O uso de cloro no tratamento da água pode ter como objetivos a desinfecção (destruição dos microorganismos patogênicos). A desinfecção é o objetivo principal e mais comum da cloração, o que acarreta, muitas vezes, o uso das palavras “desinfecção” e “cloração” como sinônimos.

A utilização e a sua fácil acessibilidade em quase todos os países do mundo, seu custo razoável, sua ação germicida de amplo espectro e boa persistência nos sistemas de distribuição, pois apresenta propriedade residual e pode ser medido facilmente e monitorado nas redes de distribuição depois que a água foi tratada e distribuída aos consumidores.

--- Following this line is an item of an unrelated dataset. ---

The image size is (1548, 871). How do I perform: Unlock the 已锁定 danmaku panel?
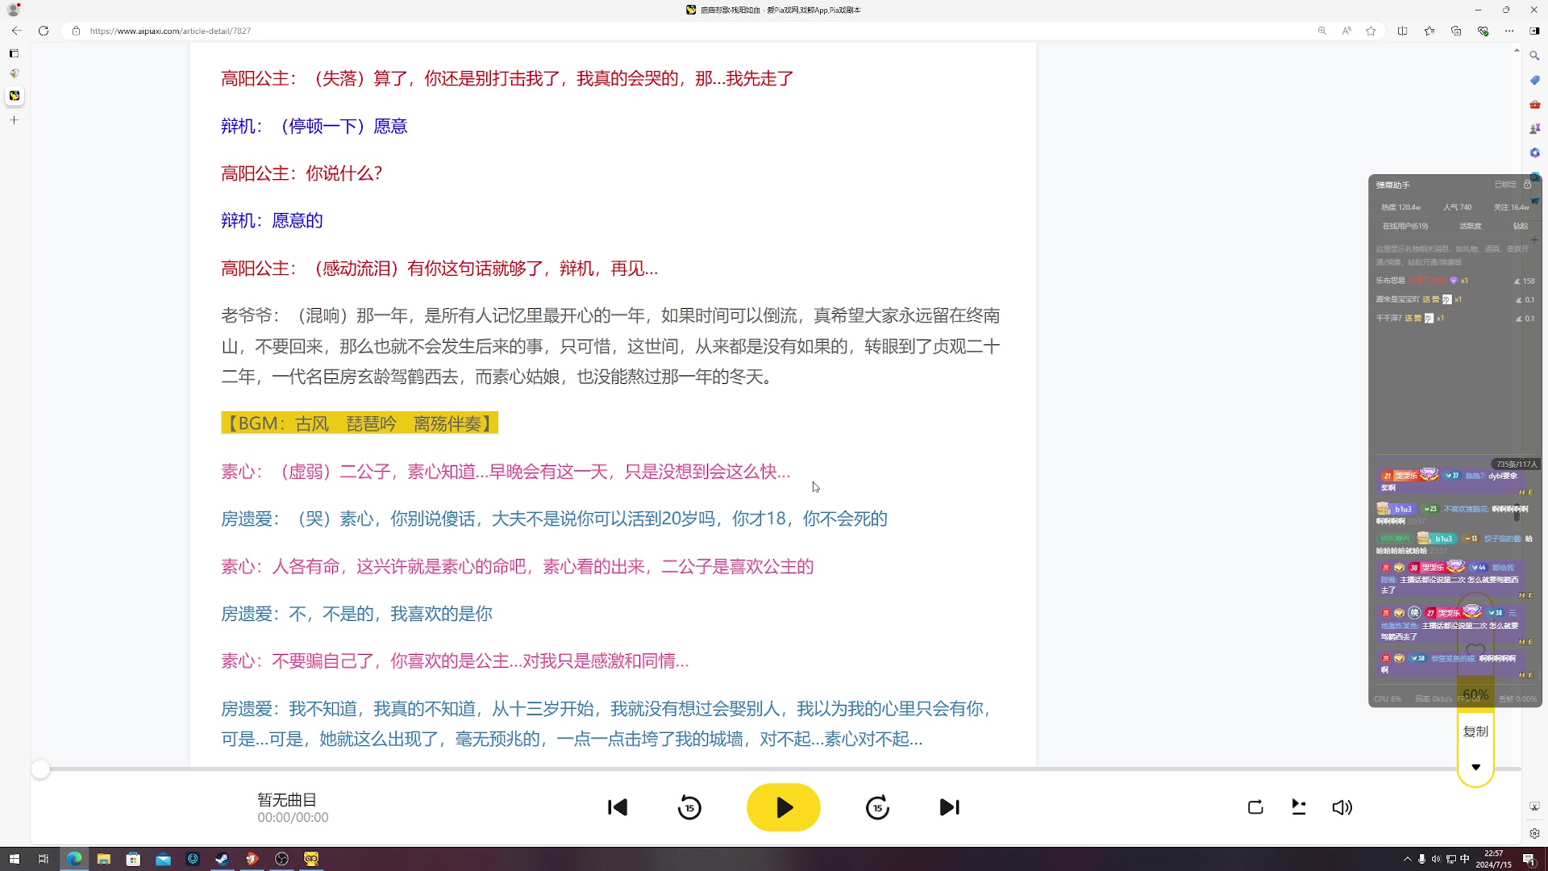(1528, 185)
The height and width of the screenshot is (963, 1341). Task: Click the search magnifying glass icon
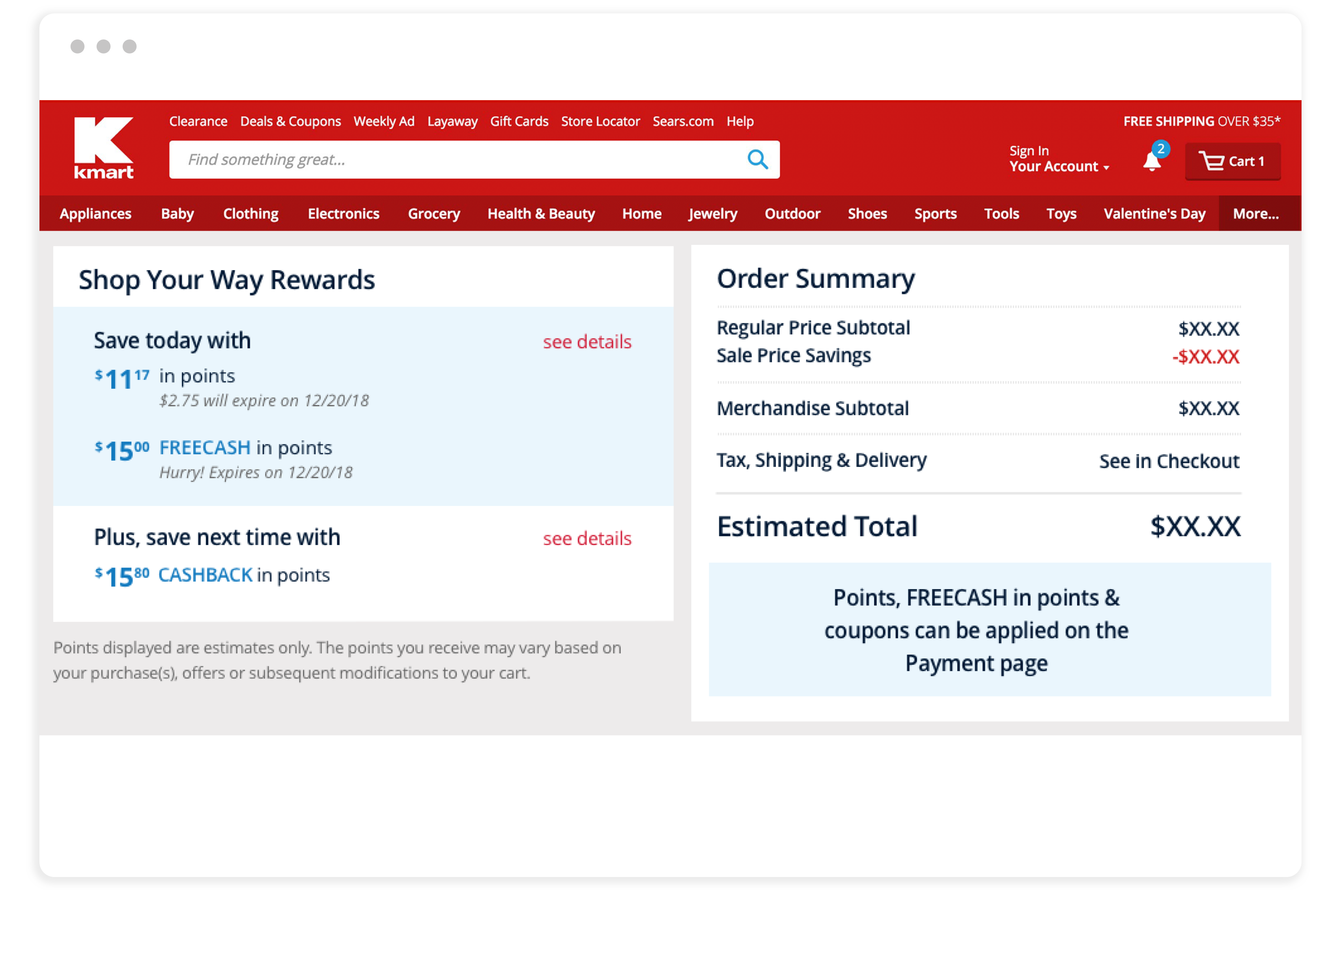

Esse último requisito atende à Portaria nº 2.914 de 12 de dezembro de 2011 do Ministério da Saúde, que estabelece em seu Art. 34:

“É obrigatória a manutenção de, no mínimo, 0,2 mg/L de cloro residual livre ou 2 mg/L de cloro residual combinado ou de 0,2 mg/L de dióxido de cloro em toda a extensão do sistema de distribuição (reservatório e rede) ”

Cloro também é um componente não desejável em algumas industrias, pois pode causar interferência nos produtos. Devido a isso, algumas linhas de produções utilizam filtros em suas saídas de água, gerando uma água purificada e sem interferentes.